Last month, at the urging of our assigned PACT organizer, I attended a meeting of HALOC, the Healthy Aging Local Organizing Committee, which included members of two other synagogues and several area churches as well.  It was a three-hour meeting to get ready for the upcoming action, and I felt energized about emerging with a clear vision, a to-do list, and renewed energy.  

After 2 hours and 40 minutes, I walked out, at the end of my rope.  The meeting was dominated by a group of longtime members-- mostly seniors themselves-- who had no need for PowerPoints .  As we skittered through an agenda that afforded no latitude for dialogue, newcomers like me felt ourselves marginalized as we moved to vote on priorities we weren’t informed enough to set.  And, predictably, the outcome of the meeting was another set of meetings.  I sat there in frustration, realizing that I was the only person in that room with young children competing for those precious hours.  

After that experience, I concluded that I was going to have to find another way to change the world.  I started declining Tikun Olam meetings and relaxed into the familiar stress of startup life, replete with the comforts of a chain of command and a sense of urgency.  I rationalized my exit by telling myself that my presence wasn’t important.

But Margaret Mead’s famous words still ran through my head.  The process didn’t feel right to me… but the cause still did.  What if I actually had a lot to contribute to that group?  What if leadership and action bias and a little flair with communication were just what that group needed to propel its initiatives to success?  Around the room, there were lawyers, sociologists, retired doctors and teachers… but a striking dearth of business people.  I thought of the thousands of business leaders who have so much to offer our communities.  And then I thought of us all being too fidgety and distracted and impatient and—let’s face it— absorbed in our own lives to do it.
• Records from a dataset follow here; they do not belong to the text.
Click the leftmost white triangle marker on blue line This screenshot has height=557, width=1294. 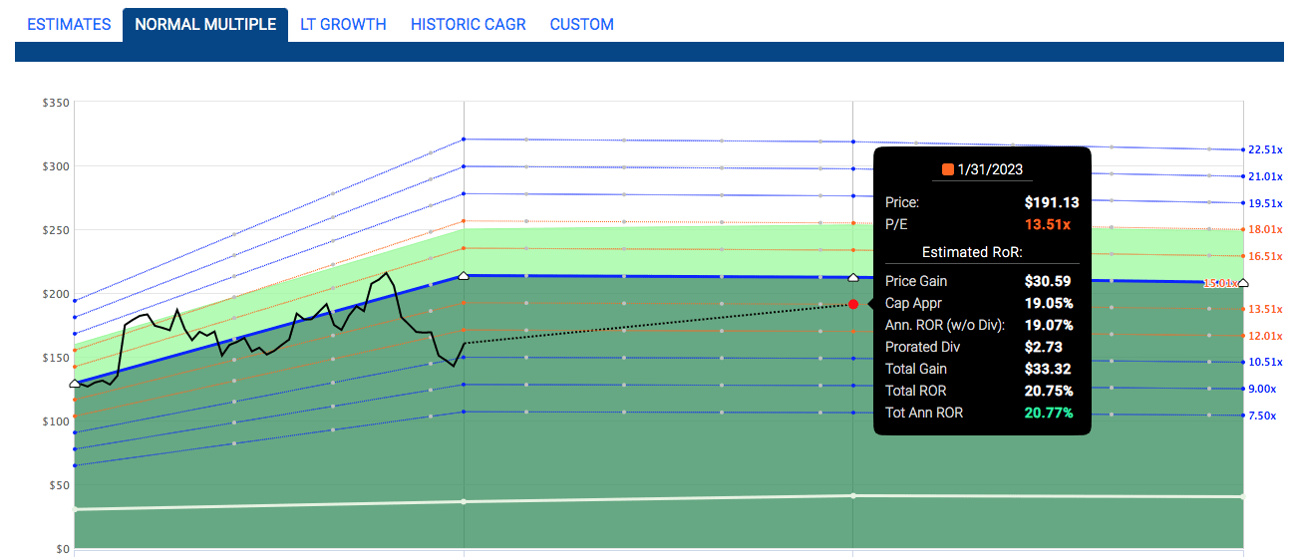coord(75,384)
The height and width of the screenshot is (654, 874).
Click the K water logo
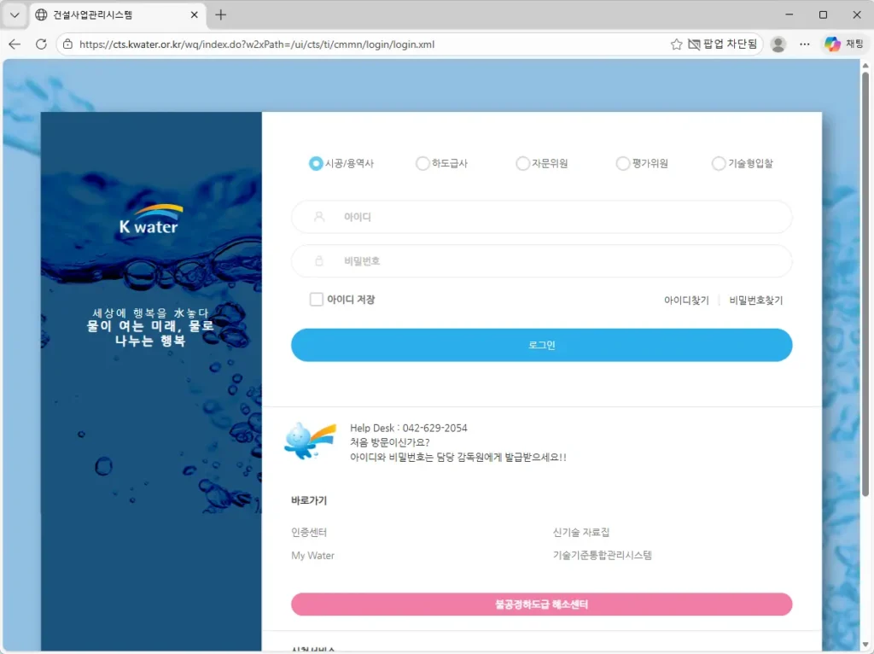click(x=149, y=216)
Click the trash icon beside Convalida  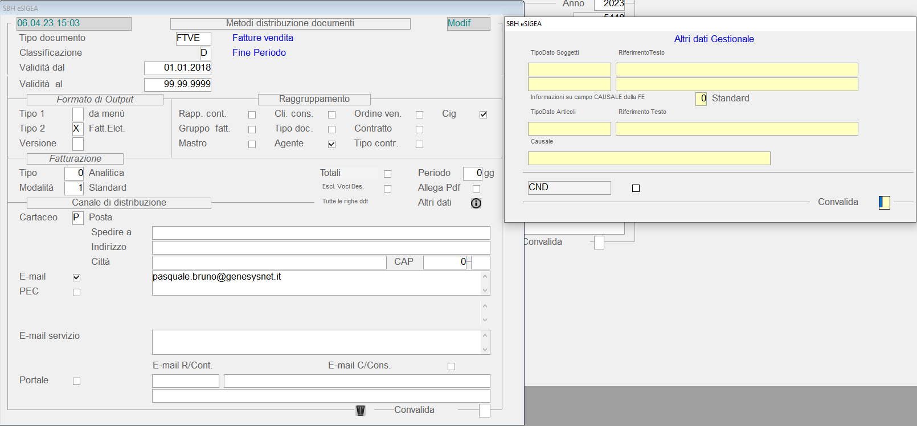tap(361, 410)
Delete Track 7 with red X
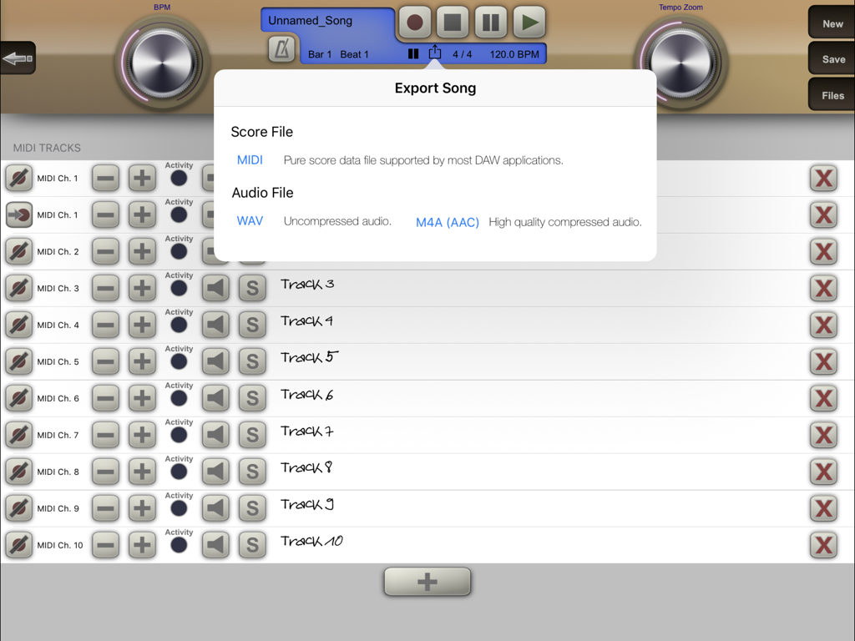The width and height of the screenshot is (855, 641). [x=823, y=435]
The healthy aging community action is happening in May.  After that, Tikun Olam will move on to other issues.  Rather than using my frustration as an excuse to opt out, I'm going to try to step up – and propose some changes that I hope will bring energy and purpose into the group.  If it doesn’t work… at least I won’t have walked away from the plate before I’ve even been struck out.

Maybe a few incendiary personalities, with our short fuses, short attention spans, and passionate temperaments, aren’t such bad ingredients in a recipe for social justice.  I guess I’ll find out.

To all the members of PACT and other community groups who put yourselves out there to bring on a brighter dawn: thank you for all you do.